How have your students responded to Visual Thinking Strategies?

They have been overwhelmingly positive; in viewing art together and discussing it they realise how differently other people see the same things, other perspectives, which is exactly what we want them to understand.

I think it’s certainly changed the way I teach. And I’m hoping that more and more, it will change the way students respond, that they don’t have that school Leaving response, a prepared answer, that they consider the whole of the patient, the whole of the case management scenario.

Image shown: 101 Visions of the Future. L-R Some of the participating students from Cork Dental School and Hospital; Mary Clancy, Clinical Instructor in Restorative Dentistry; Edelle Nolan, Arts Co-ordinator
101 Visions of the Future. L-R Some of the participating students from Cork Dental School and Hospital; Mary Clancy; Edelle Nolan, Cork University Hospital Arts Co-ordinator.

How do you balance your work as an academic clinical instructor and as a practising artist?

I’m a woman, we’re multitaskers, we juggle everything, don’t we? I’ve always been a juggler. One thing in dentistry is that you’re actually watching the clock. You don’t want your patient to know you’re watching the clock but you’ve got somebody else coming in the door. So you do hear this internal clock and even when I was in art college, I would know that I had so much time to stretch this canvas or go and do some research in the library.

And one is relief from the other. It allows me to switch gear. My art can be very slow, very contemplative. I’m much more aware of time when I’m doing my teaching and I’m aware of how long it’s taking my students to do a particular task because I know that that’s a skill set I have to pass on. On the other hand, if I have a lot of different ideas my art can be a bit frenetic. So I suppose for my art practice, it happens when it happens.

To be honest most artists have to have another job; art is not self-supporting. So we all juggle, we all have two sides and maybe it makes us better artists.

Have you experienced any negativity from the arts and medical fields in relation to your art practice?

If you say that you’re a dentist as well as a practicing artist, the assumption is that you’re a dentist first and that being an artist is your hobby, that you’re a Sunday afternoon painter and that it’s just something you do to fill in the gaps.

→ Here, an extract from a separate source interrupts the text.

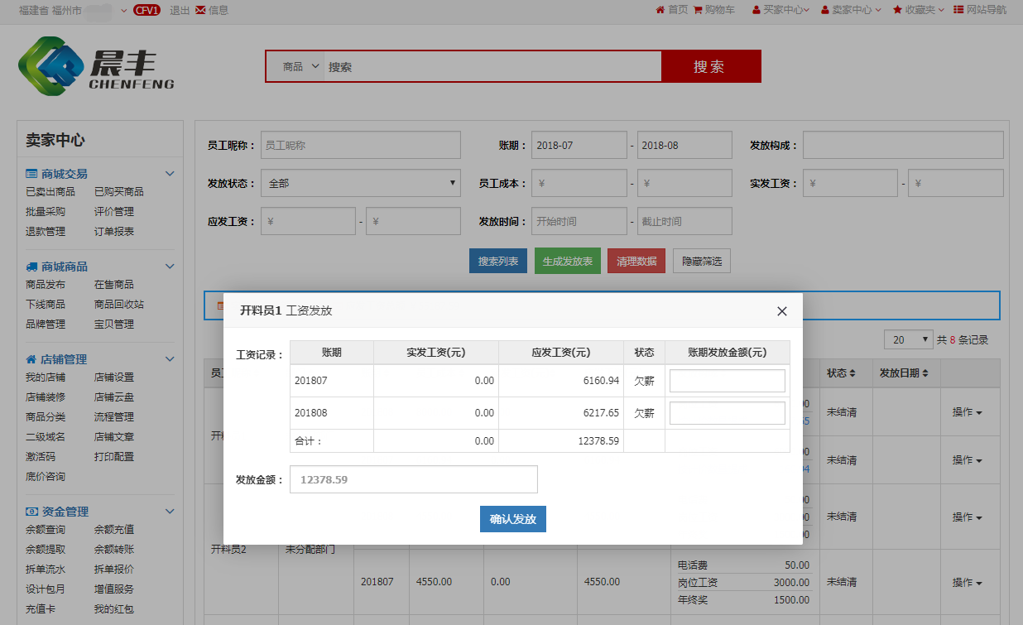Open the shopping cart icon
Screen dimensions: 1023x625
coord(698,10)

There’s also an assumption that perhaps you didn’t invest enough time in training in art, that you didn’t have enough time to do that. I know a lot of dentists who have an artistic strand that they don’t always talk about. I know a photographer, a quilter, a painter. Equally I think the art world is somewhat elitist about someone having another profession; that somehow it indicates a lack of artistic commitment.

These attitudes are outdated and the next generation will not see themselves defined by a choice that they made as teens but will expect to have many careers in their working lives.


Detail from Kerylos VIII by Mary Clancy. Courtesy of the artist.

On a final note, what do you think the health sciences can learn from the arts and what can the arts learn from the health sciences?

If we are to think of art as communication between people, understanding and increased empathy, that in itself is an artform. And so healthcare workers would consider themselves as artists, artists of understanding, and artists would see that they are increasing understanding of the world through their communication. They’re not so far apart; they’re very much operating in the same realm but just from different perspectives. So I would like to see a lot more integration of arts in healthcare and I would like the subject of healthcare to feed into the visual arts.

I think it’s human nature to want to classify. It makes things understandable when we classify them. And in classifying things to make the understanding better, we lose the richness of things and we lose the potential for cross-pollination. And I think it’s that cross-pollination that could lead to much more exciting ideas in both fields.